In uncontested elections, few problems ordinarily arise concerning interpretation of proxies signed with regard to stock held in street name. Where an election is contested, however, both sides either directly or through proxy solicitors are in frequent communication with beneficial owners seeking to have them cause their shares to be voted, in whole or in part, for one side or the other. Such communications continue after the proxies have been once signed; and, since proxies are revocable, the beneficial owner can request changes right up until the time of ballot.

Because beneficial owners may change their minds one or more times in this process, the institutional holders, (financial institutions and brokers) tend to wait until just prior to the election to send in their proxies. Where the use of street names requires that such changes be made through intermediaries (such as the entities identified on the Security Position Listing), there exists a risk of error.

What is being challenged in this case is the interpretation of the Connecticut National Bank/Society for Savings Proxy ("CNB/SFS Proxy"); the Provident National Bank/Dimensional Fund Advisers Proxy ("Provident/DFA Proxy") and the Suffield Bank/Shawmut Bank Proxy ("Suffield/Shawmut Proxy").

The Bank appointed three of its own employees as inspectors of the election. The Bank made the appointment of the inspectors pursuant to its bylaws. The Committee had earlier requested to have independent inspectors from a professional company.

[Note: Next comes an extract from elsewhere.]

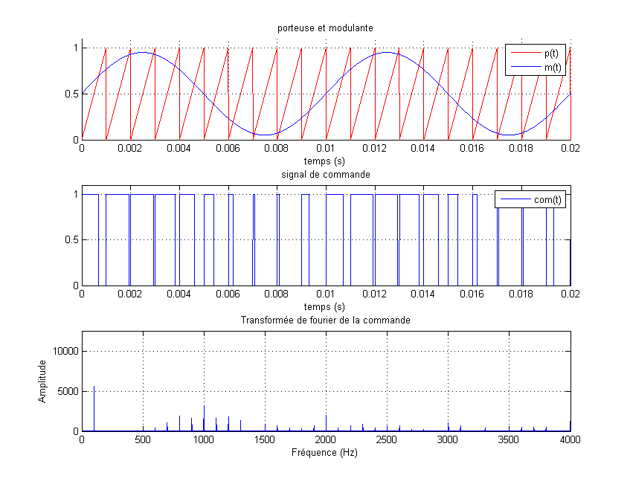Click the spectral peak at 2000 Hz
The image size is (630, 487).
point(326,422)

On September 26, 1989, the inspectors informed the Committee that four directors from the management slate (Bassett, Buckley, Bustelos and Quinn) and one director from the Committee slate (Von Seldeneck) had been elected (hereinafter called "the split slate"). On September 28, 1989, the Committee submitted a written challenge to the inspectors claiming they improperly tabulated three large blocks of shareholder votes, which should be properly counted to elect all five of the Committee candidates.

However, on October 3, 1989, the inspectors issued a written report confirming the election of the split slate. On that same date, the bank issued a press release announcing that it would not seat Von Seldeneck as a director pending a review of his group's possible violations of Federal Banking Laws.

The inspectors were appointed and informed by the Bank Management to take their technical advice if needed from Morrow Company ("Morrow").

Inspectors were told to use the following criteria for voting ballots: (a) look for the date of the last voted proxy; (b) look to determine the record holder and number of shares; (c) whether signed by an authorized person; and (d) look for share amount and to vote all shares of record holder if no share amount is indicated.

The inspectors were informed how to use the IECA sheets. Each side submitted the IECA sheets.

The inspectors all testified at trial that they had made their decisions as to the CNB/SFS Proxy, the Provident/DFA Proxy and the Suffield/Shawmut Proxy before speaking with Morrow people who had gone to the counting room where all ballots were kept under lock and key in a truck by McGladrey Pullen, the accounting firm which had been hired by the Bank to oversee the security of the election documents.

All the inspectors testified that there was no interaction between them and the Morrow people and all their decisions were made independently.

The inspectors did not go beyond the evidence in the trunk. The inspectors did not try to determine the intent of the person signing the ballot. The inspectors did not seek intent of beneficial shareholders. The inspectors used the same standards of last date to vote shares of institutional votes whether for the benefit of the Committee or Management. The inspectors did not seek extrinsic evidence to interpret the challenged proxies.

Under the amended complaint the plaintiffs seek pursuant to section 33-315 of the Connecticut General Statutes to have the court compel Great Country's management to seat as directors the five committee candidates they claim were duly elected by the shareholders.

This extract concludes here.